**What is being asked:** Please give back word for word the lines of the material below between the line containing "The height and width of the screenshot is (528, 900)." and the line containing "Click the Пуск", inclusive.

**Recorded data:**
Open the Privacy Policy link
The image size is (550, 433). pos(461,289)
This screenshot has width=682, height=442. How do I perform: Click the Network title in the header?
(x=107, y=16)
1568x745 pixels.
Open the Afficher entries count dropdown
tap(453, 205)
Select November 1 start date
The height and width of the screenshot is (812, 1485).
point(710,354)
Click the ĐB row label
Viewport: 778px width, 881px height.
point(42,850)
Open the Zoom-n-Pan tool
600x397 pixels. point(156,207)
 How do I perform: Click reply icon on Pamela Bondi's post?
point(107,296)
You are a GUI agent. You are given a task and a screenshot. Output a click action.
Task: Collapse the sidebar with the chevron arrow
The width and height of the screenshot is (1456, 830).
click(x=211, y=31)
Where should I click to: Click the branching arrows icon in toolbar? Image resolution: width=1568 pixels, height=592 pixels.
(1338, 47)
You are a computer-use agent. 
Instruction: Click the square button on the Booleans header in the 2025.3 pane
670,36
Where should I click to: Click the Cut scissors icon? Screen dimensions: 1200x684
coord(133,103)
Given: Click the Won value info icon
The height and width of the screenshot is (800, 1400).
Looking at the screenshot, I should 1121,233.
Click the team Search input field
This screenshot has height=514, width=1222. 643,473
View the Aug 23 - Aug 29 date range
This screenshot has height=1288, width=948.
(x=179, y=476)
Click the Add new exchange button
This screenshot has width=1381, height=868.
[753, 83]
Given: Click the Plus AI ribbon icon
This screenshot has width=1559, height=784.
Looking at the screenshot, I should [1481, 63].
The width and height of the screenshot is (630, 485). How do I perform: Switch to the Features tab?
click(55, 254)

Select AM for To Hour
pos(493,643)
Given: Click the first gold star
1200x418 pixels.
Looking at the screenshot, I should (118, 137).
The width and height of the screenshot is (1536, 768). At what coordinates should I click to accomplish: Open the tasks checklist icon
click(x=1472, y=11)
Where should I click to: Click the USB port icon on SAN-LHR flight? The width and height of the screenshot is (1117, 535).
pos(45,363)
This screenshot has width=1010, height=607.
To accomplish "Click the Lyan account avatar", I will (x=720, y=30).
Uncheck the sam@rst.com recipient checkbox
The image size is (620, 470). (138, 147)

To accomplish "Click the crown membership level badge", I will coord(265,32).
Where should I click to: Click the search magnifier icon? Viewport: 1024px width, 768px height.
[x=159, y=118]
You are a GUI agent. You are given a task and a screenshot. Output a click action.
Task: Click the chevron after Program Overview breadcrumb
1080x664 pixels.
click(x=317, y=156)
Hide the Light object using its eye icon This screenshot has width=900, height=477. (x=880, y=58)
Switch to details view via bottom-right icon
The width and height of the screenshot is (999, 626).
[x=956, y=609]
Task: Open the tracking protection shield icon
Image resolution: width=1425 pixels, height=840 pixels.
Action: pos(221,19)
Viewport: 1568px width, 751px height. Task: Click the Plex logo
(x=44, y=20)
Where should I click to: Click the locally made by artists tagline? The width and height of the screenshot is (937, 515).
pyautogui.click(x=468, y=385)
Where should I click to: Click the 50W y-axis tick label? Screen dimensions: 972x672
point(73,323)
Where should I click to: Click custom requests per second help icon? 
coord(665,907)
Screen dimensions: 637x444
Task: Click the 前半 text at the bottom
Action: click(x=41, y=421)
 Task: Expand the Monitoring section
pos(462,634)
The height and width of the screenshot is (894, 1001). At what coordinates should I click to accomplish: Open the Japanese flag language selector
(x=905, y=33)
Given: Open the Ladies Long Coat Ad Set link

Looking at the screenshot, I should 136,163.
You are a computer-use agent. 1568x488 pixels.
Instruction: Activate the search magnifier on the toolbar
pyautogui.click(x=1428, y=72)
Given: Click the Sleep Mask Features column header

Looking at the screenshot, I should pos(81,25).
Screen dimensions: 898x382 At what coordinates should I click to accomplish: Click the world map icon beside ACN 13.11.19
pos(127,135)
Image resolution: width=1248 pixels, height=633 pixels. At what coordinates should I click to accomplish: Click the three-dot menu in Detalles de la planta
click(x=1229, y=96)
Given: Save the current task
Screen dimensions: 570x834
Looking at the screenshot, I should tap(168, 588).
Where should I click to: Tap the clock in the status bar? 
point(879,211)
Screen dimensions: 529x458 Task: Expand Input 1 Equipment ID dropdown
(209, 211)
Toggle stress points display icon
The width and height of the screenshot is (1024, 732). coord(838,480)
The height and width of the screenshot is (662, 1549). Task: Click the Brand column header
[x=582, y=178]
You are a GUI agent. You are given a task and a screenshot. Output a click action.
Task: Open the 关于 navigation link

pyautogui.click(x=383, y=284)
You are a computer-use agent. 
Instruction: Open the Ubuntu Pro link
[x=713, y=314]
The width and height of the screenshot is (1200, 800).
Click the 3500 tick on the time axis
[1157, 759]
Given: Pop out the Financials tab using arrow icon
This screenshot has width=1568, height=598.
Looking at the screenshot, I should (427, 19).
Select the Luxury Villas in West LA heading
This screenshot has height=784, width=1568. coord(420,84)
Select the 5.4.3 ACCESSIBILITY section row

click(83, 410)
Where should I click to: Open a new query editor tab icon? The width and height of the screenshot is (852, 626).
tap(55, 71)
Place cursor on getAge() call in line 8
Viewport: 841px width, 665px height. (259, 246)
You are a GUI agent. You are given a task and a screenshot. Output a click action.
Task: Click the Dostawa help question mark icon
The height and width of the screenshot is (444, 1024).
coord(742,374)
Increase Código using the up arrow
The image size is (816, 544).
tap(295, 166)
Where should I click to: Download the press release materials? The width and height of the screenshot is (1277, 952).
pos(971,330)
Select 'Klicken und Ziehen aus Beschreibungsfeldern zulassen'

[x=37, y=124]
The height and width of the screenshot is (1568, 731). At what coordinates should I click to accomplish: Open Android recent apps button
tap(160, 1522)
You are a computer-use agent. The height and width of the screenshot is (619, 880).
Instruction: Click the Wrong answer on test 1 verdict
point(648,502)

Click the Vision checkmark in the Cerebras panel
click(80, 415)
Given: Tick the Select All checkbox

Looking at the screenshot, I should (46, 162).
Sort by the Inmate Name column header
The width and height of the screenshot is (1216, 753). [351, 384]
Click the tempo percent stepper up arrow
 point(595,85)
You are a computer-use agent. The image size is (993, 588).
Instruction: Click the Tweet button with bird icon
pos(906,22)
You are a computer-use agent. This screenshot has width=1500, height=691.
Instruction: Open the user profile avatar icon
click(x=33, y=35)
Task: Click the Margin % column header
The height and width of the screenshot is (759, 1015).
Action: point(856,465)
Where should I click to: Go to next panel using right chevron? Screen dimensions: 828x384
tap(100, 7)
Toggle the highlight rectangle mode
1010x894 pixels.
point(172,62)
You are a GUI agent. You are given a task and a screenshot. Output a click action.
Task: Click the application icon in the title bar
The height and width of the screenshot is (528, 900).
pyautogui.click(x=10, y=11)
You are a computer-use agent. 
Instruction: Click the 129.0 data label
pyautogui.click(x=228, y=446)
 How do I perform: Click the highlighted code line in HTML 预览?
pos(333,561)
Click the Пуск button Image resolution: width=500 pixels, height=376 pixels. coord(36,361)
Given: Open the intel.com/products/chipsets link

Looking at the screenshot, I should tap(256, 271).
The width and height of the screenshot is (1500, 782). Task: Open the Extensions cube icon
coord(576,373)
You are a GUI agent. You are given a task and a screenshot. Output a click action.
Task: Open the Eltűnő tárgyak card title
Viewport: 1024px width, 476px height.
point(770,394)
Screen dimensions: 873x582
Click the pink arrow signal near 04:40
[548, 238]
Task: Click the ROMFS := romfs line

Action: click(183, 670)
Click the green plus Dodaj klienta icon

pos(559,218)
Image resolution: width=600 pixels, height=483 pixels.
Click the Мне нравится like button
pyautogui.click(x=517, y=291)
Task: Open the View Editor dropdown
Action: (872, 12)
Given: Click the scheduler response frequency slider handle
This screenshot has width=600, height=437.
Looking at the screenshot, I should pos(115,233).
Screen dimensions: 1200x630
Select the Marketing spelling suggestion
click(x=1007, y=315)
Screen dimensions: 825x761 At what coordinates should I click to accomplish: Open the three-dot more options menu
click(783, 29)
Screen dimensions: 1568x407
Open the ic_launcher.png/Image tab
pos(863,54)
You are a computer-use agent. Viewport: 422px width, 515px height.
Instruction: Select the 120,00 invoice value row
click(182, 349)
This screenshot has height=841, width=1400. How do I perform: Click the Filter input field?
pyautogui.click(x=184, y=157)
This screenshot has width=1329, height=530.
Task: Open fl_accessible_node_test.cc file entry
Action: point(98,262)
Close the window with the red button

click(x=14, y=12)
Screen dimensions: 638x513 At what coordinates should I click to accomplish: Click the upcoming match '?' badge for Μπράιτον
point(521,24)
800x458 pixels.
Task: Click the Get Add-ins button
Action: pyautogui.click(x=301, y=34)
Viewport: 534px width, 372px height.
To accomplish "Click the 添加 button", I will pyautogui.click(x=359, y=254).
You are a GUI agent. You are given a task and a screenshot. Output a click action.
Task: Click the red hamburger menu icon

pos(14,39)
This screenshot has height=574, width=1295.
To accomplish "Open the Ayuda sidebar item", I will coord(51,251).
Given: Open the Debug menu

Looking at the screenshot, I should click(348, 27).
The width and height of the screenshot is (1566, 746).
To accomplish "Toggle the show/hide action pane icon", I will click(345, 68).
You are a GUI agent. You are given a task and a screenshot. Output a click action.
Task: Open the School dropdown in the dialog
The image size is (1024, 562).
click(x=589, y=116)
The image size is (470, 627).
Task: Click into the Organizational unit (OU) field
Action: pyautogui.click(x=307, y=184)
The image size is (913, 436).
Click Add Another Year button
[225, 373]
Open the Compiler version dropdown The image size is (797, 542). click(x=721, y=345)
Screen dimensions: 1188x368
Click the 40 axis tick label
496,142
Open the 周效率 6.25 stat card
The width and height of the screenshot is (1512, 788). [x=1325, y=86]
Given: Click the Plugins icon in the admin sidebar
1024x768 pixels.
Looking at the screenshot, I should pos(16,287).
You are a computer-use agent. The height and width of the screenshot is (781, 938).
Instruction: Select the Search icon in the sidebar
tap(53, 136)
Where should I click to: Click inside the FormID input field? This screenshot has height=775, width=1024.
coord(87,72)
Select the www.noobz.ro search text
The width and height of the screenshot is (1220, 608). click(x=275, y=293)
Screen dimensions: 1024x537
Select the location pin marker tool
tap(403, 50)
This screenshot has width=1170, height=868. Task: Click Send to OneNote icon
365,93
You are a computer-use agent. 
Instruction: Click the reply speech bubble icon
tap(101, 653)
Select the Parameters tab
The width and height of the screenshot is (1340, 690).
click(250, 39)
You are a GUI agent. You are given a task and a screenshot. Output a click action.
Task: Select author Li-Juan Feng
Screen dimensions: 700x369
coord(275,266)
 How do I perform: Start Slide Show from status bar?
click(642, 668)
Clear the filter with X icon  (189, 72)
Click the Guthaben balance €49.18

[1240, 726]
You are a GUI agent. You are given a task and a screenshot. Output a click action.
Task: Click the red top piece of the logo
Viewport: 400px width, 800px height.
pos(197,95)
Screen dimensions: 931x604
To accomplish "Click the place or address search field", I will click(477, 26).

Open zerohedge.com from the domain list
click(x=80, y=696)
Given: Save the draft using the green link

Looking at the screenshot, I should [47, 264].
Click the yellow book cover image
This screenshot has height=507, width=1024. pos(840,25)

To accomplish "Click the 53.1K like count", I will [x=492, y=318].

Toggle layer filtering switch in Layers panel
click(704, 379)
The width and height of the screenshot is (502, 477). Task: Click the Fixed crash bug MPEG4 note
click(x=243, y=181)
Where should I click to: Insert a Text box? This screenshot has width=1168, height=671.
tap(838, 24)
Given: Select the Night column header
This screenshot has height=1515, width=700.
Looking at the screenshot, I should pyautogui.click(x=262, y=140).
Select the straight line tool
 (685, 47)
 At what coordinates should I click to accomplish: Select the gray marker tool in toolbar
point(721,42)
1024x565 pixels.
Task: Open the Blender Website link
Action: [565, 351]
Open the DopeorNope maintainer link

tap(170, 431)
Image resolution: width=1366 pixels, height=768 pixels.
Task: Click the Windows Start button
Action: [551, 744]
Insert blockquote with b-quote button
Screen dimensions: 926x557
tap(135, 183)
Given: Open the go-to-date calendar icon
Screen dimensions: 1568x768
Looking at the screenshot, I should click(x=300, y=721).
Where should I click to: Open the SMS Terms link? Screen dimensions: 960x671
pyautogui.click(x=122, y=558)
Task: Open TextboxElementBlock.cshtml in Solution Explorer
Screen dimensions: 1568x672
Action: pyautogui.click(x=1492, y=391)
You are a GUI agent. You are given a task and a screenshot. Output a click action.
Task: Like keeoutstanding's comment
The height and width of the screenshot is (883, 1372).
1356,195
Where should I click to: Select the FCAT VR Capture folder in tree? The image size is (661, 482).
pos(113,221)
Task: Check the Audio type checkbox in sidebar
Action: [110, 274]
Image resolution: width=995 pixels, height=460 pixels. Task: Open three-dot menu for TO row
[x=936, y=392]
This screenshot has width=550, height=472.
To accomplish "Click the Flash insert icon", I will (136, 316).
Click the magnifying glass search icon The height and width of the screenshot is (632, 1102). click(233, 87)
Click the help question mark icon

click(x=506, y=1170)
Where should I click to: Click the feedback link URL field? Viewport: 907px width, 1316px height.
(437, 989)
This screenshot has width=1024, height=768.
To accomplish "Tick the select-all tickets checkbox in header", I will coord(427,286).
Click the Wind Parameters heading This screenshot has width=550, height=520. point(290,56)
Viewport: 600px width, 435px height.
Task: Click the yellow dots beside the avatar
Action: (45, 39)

**Answer box:**
The height and width of the screenshot is (528, 900).
pyautogui.click(x=10, y=11)
You are a computer-use agent. 
Instruction: Click the 129.0 data label
pyautogui.click(x=228, y=446)
 How do I perform: Click the highlighted code line in HTML 预览?
pos(333,561)
Click the Пуск button Image resolution: width=500 pixels, height=376 pixels. coord(36,361)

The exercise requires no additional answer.